• Stated goal 1
In the commit page, reproduce the text between "Handle XA ADPCM" and "byte-exact vs before.", inclusive, swapping "CD sectors" for "disc sectors".
• Stated goal 2
Name every XA descendant listed by name inside the parentheses of the commit page's code comment.

• Extract provided
Handle XA ADPCM in a more standard way

It was decoding one 28-sample subframes and blocked layout handled frames, doing some voodoo to skip CD sectors. Now decodes one 28*8-sample frame and blocked layout handles CD sectors. Decoding is byte-exact vs before.
2024-11-14 18:47:39 +01:00 · 2018-07-22 23:08:09 +02:00 · 2018-07-22 23:08:09 +02:00 · 0dc2c81ab9
commit 0dc2c81ab9
parent 8e16eb108c
6 changed files with 154 additions and 119 deletions
--- a/src/coding/coding.h
+++ b/src/coding/coding.h
@ -82,7 +82,7 @@ size_t ps_cfg_bytes_to_samples(size_t bytes, size_t frame_size, int channels);
 void decode_hevag(VGMSTREAMCHANNEL * stream, sample * outbuf, int channelspacing, int32_t first_sample, int32_t samples_to_do);

 /* xa_decoder */
-void decode_xa(VGMSTREAM * stream, sample * outbuf, int channelspacing, int32_t first_sample, int32_t samples_to_do, int channel);
+void decode_xa(VGMSTREAMCHANNEL * stream, sample * outbuf, int channelspacing, int32_t first_sample, int32_t samples_to_do, int channel);
 size_t xa_bytes_to_samples(size_t bytes, int channels, int is_blocked);

 /* ea_xa_decoder */
--- a/src/coding/xa_decoder.c
+++ b/src/coding/xa_decoder.c
@ -8,8 +8,9 @@
 /* XA ADPCM gain values */
 static const double K0[4] = { 0.0, 0.9375, 1.796875,  1.53125 };
 static const double K1[4] = { 0.0,    0.0,  -0.8125,-0.859375};
-static int IK0(int fid) { return ((int)((-K0[fid]) * (1 << 10))); } /* K0/1 floats to int, K*2^10 = K*(1<<10) = K*1024 */
-static int IK1(int fid) { return ((int)((-K1[fid]) * (1 << 10))); }
+/* K0/1 floats to int, K*2^10 = K*(1<<10) = K*1024 */
+static int get_IK0(int fid) { return ((int)((-K0[fid]) * (1 << 10))); }
+static int get_IK1(int fid) { return ((int)((-K1[fid]) * (1 << 10))); }

 /* Sony XA ADPCM, defined for CD-DA/CD-i in the "Red Book" (private) or "Green Book" (public) specs.
 * The algorithm basically is BRR (Bit Rate Reduction) from the SNES SPC700, while the data layout is new.
@ -29,8 +30,8 @@ static int IK1(int fid) { return ((int)((-K1[fid]) * (1 << 10))); }
 *   (rounding differences should be inaudible, so public implementations may be approximations)
 *
 * Various XA descendants (PS-ADPCM, EA-XA, NGC DTK, FADPCM, etc) do filters/rounding slightly
- * differently, using one of the above methods in software/CPU, but in XA's case may be done like
- * the SNES/SPC700 BRR, with specific per-filter ops.
+ * differently, maybe using one of the above methods in software/CPU, but in XA's case may be done
+ * like the SNES/SPC700 BRR, with specific per-filter ops.

• Provided data

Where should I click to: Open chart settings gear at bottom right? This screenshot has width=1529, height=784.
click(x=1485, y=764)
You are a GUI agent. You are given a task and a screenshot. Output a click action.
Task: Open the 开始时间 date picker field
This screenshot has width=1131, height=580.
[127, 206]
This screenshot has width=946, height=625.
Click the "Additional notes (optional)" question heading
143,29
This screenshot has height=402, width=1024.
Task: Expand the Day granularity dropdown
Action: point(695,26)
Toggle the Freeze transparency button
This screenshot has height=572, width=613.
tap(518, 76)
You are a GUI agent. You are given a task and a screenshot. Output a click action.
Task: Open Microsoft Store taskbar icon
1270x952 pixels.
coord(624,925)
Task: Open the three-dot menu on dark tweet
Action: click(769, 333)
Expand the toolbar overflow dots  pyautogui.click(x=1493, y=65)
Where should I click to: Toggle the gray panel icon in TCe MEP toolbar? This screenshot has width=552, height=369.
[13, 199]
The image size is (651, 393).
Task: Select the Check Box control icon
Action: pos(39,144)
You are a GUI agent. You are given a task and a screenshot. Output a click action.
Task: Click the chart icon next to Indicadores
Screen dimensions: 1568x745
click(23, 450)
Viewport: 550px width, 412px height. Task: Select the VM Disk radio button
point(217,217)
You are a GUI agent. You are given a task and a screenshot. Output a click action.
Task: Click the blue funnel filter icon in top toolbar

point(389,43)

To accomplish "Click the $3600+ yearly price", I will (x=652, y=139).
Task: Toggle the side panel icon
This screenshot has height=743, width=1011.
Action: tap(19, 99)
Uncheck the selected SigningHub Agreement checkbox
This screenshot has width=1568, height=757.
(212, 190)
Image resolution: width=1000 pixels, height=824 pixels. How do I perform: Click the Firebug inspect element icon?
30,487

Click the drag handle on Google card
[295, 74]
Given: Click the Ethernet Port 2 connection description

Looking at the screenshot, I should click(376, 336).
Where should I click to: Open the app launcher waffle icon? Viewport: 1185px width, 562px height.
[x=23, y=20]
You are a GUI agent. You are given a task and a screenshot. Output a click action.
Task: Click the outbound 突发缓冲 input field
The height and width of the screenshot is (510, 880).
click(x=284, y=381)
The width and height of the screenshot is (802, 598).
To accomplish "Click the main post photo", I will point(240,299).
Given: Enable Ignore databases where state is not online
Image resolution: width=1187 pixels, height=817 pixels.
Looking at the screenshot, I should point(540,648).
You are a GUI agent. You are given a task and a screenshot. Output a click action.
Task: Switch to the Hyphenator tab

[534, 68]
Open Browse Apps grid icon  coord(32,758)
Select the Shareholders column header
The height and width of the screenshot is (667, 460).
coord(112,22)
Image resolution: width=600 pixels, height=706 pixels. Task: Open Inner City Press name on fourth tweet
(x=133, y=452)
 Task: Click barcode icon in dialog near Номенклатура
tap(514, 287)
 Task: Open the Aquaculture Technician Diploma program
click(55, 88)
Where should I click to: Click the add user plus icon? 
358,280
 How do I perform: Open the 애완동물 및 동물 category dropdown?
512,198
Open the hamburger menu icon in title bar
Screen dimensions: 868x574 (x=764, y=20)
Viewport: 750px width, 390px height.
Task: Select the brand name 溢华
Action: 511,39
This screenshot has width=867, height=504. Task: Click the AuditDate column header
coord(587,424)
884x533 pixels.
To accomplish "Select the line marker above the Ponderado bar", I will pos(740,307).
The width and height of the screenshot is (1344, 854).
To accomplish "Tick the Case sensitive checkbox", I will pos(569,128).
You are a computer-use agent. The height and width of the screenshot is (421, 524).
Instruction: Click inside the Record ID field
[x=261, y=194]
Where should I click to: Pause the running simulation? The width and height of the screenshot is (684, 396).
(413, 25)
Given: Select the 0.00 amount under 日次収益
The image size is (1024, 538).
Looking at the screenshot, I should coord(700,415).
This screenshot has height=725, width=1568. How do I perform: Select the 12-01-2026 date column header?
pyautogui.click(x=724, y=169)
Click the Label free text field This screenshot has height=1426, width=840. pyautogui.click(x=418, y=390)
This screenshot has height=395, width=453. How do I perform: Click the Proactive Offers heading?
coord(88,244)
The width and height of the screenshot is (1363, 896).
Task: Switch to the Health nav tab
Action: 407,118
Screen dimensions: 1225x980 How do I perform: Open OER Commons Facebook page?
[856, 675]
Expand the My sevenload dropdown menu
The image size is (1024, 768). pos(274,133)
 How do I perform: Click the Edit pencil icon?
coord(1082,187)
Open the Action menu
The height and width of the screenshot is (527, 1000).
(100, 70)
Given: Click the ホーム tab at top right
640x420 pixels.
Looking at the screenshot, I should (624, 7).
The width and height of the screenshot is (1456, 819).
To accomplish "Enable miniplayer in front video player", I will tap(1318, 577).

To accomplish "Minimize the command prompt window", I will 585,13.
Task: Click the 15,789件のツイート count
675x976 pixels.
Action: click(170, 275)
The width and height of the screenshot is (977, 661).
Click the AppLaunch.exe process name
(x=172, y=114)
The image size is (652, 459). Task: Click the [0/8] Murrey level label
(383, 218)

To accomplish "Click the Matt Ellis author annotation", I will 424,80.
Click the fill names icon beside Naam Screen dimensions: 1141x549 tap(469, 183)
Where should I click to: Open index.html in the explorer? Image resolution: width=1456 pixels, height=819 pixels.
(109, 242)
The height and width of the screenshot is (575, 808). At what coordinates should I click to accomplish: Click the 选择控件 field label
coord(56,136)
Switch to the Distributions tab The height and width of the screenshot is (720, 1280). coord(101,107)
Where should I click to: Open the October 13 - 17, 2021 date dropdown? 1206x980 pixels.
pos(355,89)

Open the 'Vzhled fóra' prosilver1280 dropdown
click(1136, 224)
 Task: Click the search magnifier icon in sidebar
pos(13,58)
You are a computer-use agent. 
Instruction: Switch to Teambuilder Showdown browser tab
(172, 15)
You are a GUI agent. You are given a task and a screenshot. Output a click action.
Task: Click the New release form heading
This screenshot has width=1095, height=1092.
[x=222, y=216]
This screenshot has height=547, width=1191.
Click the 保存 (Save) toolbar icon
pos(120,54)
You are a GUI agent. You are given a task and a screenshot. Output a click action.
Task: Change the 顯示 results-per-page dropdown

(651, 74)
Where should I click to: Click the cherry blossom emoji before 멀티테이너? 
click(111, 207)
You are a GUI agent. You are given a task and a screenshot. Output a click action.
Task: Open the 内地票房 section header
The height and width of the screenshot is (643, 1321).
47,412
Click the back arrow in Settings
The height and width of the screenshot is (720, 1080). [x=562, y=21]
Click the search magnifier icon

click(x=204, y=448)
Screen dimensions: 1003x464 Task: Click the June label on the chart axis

• Task response 1
Handle XA ADPCM in a more standard way

It was decoding one 28-sample subframes and blocked layout handled frames, doing some voodoo to skip disc sectors. Now decodes one 28*8-sample frame and blocked layout handles disc sectors. Decoding is byte-exact vs before.

• Task response 2
PS-ADPCM, EA-XA, NGC DTK, FADPCM